A missão de Pakula e cia. é louvável. Mas restam angústias: mesmo nos últimos planos de Todos Os Homens Do Presidente, as manchetes datilografadas nas folhas em branco não serão jornais. São imagens projetadas, recriações da matéria, fraudulentas versões de documentos que imprimiam fotografias granuladas das cenas do mundo real, da posse de Nixon, do impeachment no congresso, da renúncia. As fotos nos jornais, os jornais na película, a película nos projetores, a luz na tela, o reflexo nos olhos, o filme na memória, a memória no futuro, frágil, memorada, recontada, esquecida, transmutada – o ciclo da matéria, do raio dos fatos à lembrança decomposta, a vida e morte das coisas do mundo. O cinema setentista redescobria a matéria, com seus poderes e perigos. Aqui, com Pakula, Goldman, Willis, Wolfe, a reverência. Eis o dever do filme, o dever do concreto, do registro, da evidência, da prova, a prova do corpo e seus movimentos, a prova da vida, a prova dos fatos. Datilografemos violentamente e sem descanso para que leiam, para que saibam o que descobrimos. Mas lá, a dúvida – questões deixadas para tempos outros, para outros detetives: que matéria?
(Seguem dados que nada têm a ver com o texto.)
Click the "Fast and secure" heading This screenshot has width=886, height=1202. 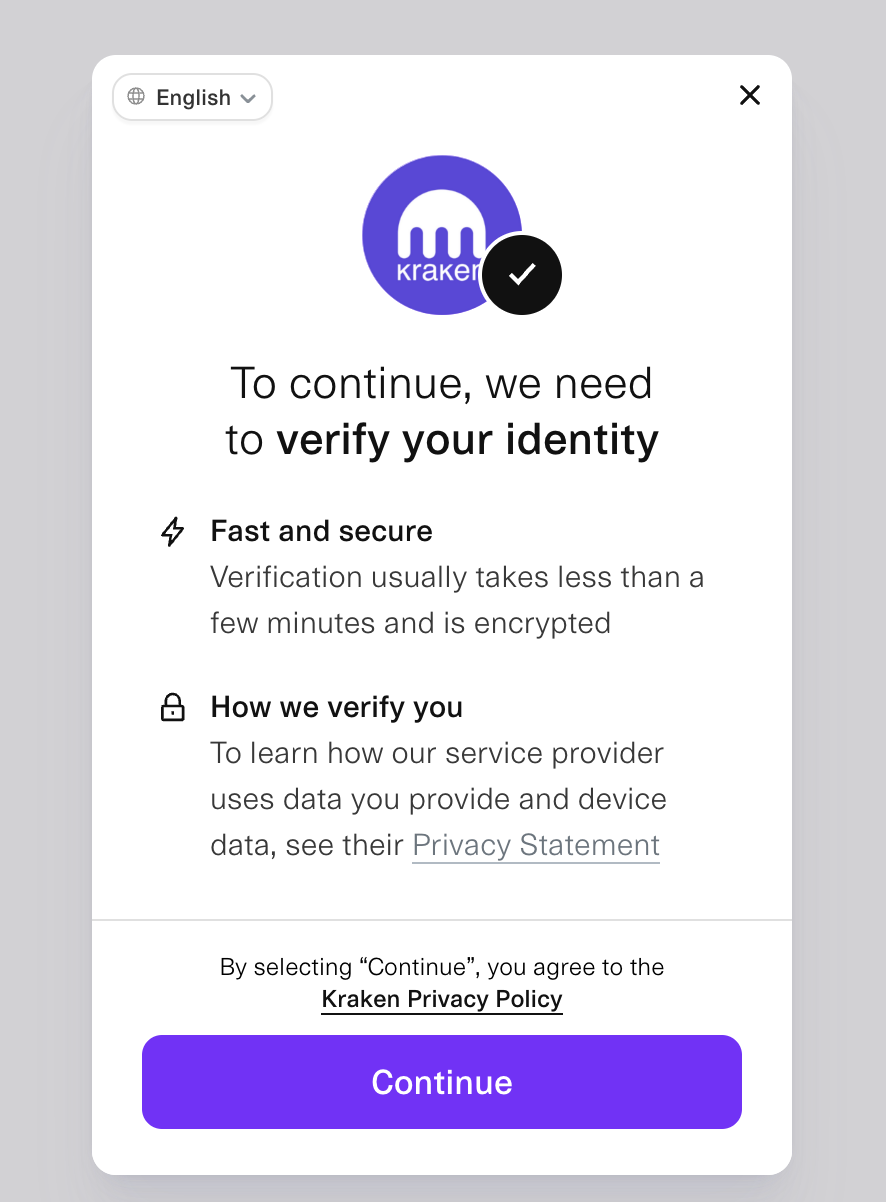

A matéria das fitas nas escutas, comprimidas para os televisores, transmitidas nacional, depois internacionalmente, re-comprimidas? Que vale essa matéria, enquanto informação, se emerge irreconhecível na saída da grosseira máquina das traduções? Que há na matéria moderna, afinal – o bojo tangível da vida –, de verdadeiro?